22 Short Films About Springfield
(Sunday, Noon)

Not every one of the vignettes is a knockout, but the whole is greater than the sum, in part because of the brilliant ways director Jim Reardon transitions between each story.

My favorites? Apu having a Ferris Bueller’s Day Off lark as he leaves the Kwik-E-Mart for five minutes; Dr. Nick being utilized for a crazy procedure on Grampa; a Pulp Fiction parody as Chief Wiggum discovers McDonald’s; Nelson taunting the extremely tall man; and of course, Principal Skinner and his steamed hams.

Summer of 4 Ft. 2
(Sunday, 1:30 p.m.)

As you re-live the Simpsons’ glory years, The AV Club explorations of classic episodes act as a nice guide. I particularly liked Dennis Perkins’ recent piece on “Summer of 4 Ft. 2.”

Of all the myriad residents of Springfield, Lisa is the most alone. Sure, her family loves her—in their way—but her intelligence sets her apart, even as the little girl in her wants nothing more than to be one of the crowd. Lisa appeals to every viewer who looks at the craziness and boorishness of a loud, dumb world and longs to both transcend it and be embraced by it. And since Springfield is our world, only exponentially crazier and more boorish, Lisa’s isolation is even more profound.

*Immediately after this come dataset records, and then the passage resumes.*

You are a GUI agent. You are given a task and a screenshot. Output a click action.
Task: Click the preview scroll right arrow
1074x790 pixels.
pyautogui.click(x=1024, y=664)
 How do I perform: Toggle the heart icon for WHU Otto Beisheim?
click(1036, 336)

This strikes at my heart. Lisa, I can relate. Maybe you can too.

You Only Move Twice
(Sunday, 3:00 p.m.)

If it’s not on everyone’s list of top-five favorite episodes, it does feature one of the greatest one-off characters in Simpsons history. Albert Brooks is perfect as Hank Scorpio, Homer’s too-nice-to-be-true boss at his new job in Cypress Creek. Scorpio and the new-age workplace play a fantastic dynamic as the place Homer finally feels accepted for his… particular style of work ethic. Watch to the end for the brilliant James Bond-esque parody song.

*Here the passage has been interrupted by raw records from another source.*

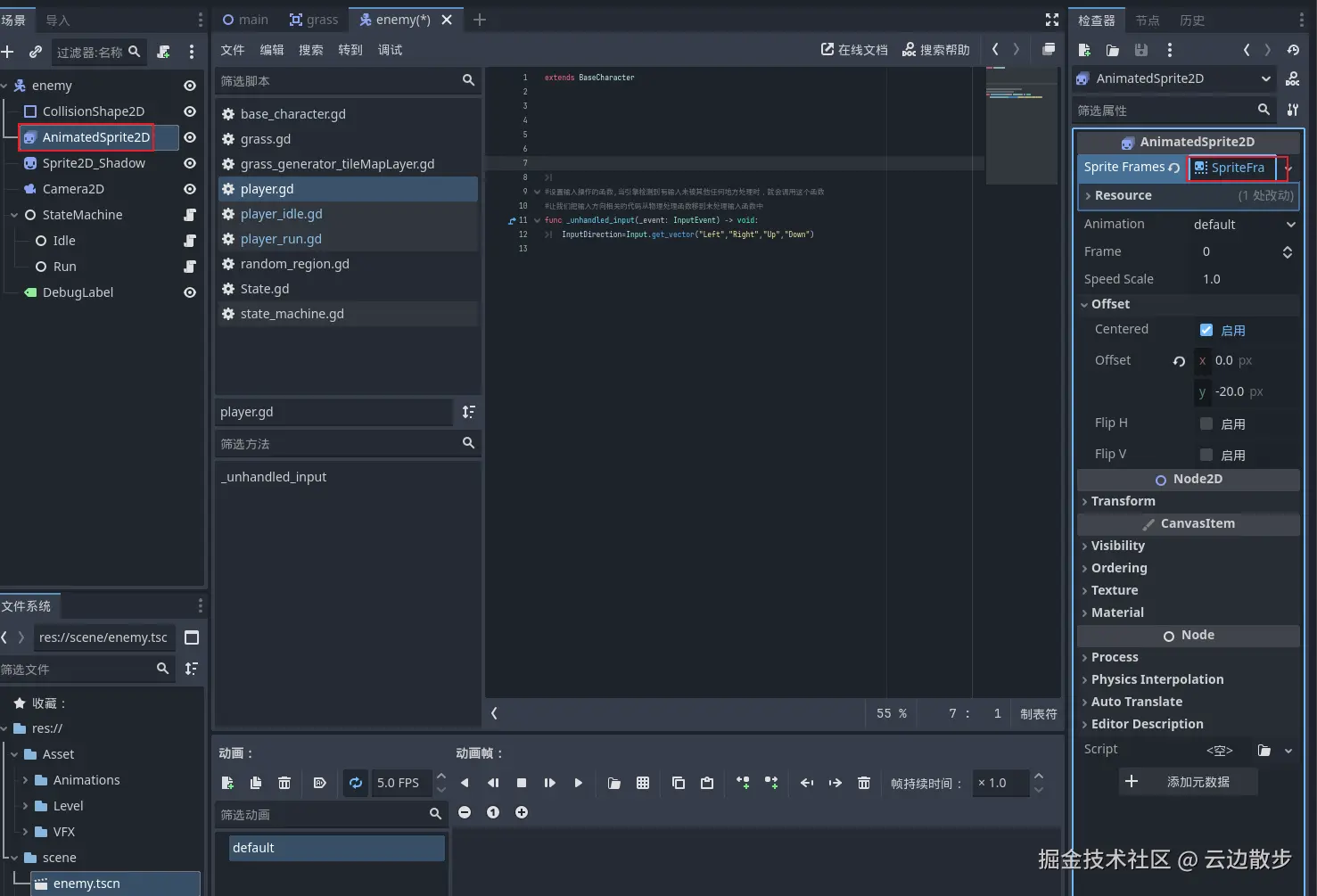This screenshot has height=896, width=1317.
Task: Click the distraction-free mode icon
Action: (x=1052, y=20)
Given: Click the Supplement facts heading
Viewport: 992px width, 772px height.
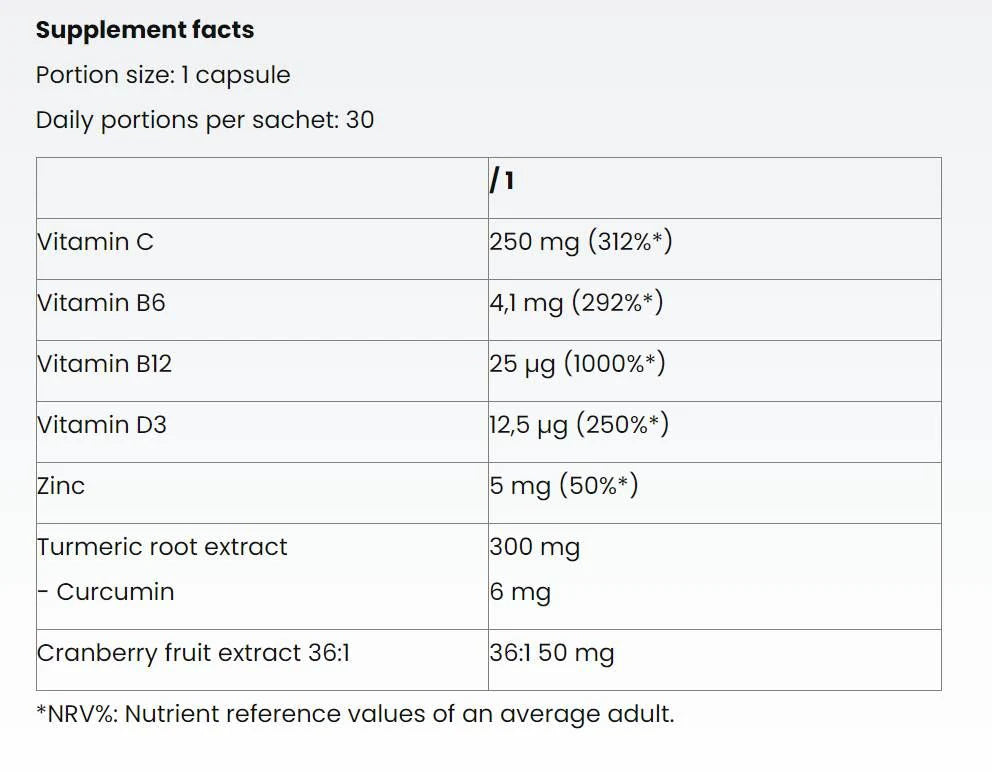Looking at the screenshot, I should click(145, 30).
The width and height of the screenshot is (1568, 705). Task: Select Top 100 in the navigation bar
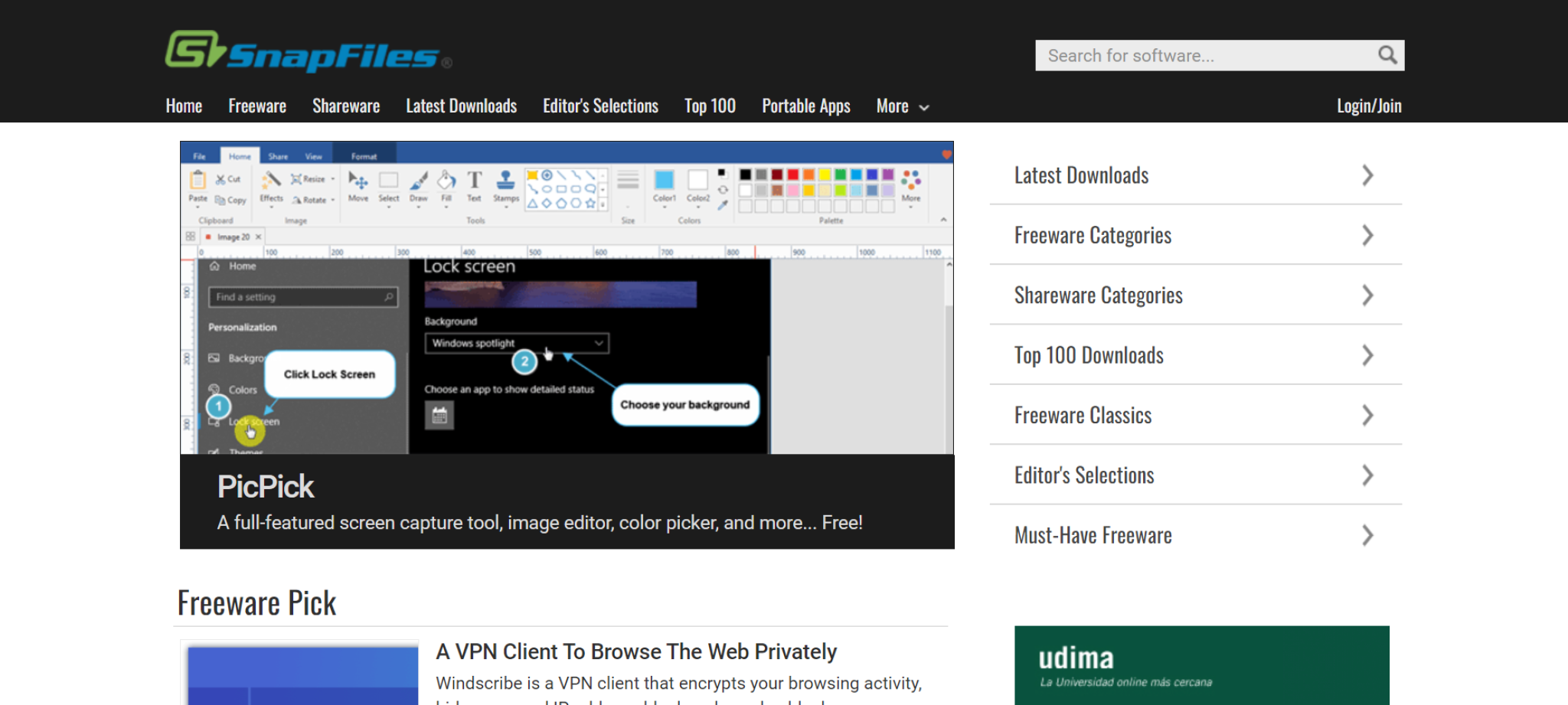709,106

The Itchy & Scratchy & Poochie Show
(Sunday, 9:00 p.m.)

The episode is a hilarious send-up of cartoon tropes and an inside-baseball critique of executive tampering with beloved programs. Let’s not forget the Simpsons writers commenting on fan criticism of their show:

Bart: Hey, I know it wasn’t great, but what right do you have to complain?
Comic Book Guy: As a loyal viewer, I feel they owe me.
Bart: What? They’re giving you thousands of hours of entertainment for free. What could they possibly owe you? I mean, if anything, you owe them!
Comic Book Guy: …Worst episode ever.

And don’t forget Roy.

Homer vs. the 18th Amendment
(Sunday, 11:00 p.m.)

Some of my favorite episodes position Homer opposite goofy one-time characters. When a prohibitionist movement sparks up in Springfield, Homer becomes a bootlegger being chased by Rex Banner, a fedora-wearing officer whose idea of speaking plainly and simply involves asking “Where’d you pinch the hooch? Is some blind tiger jerking suds on the side?”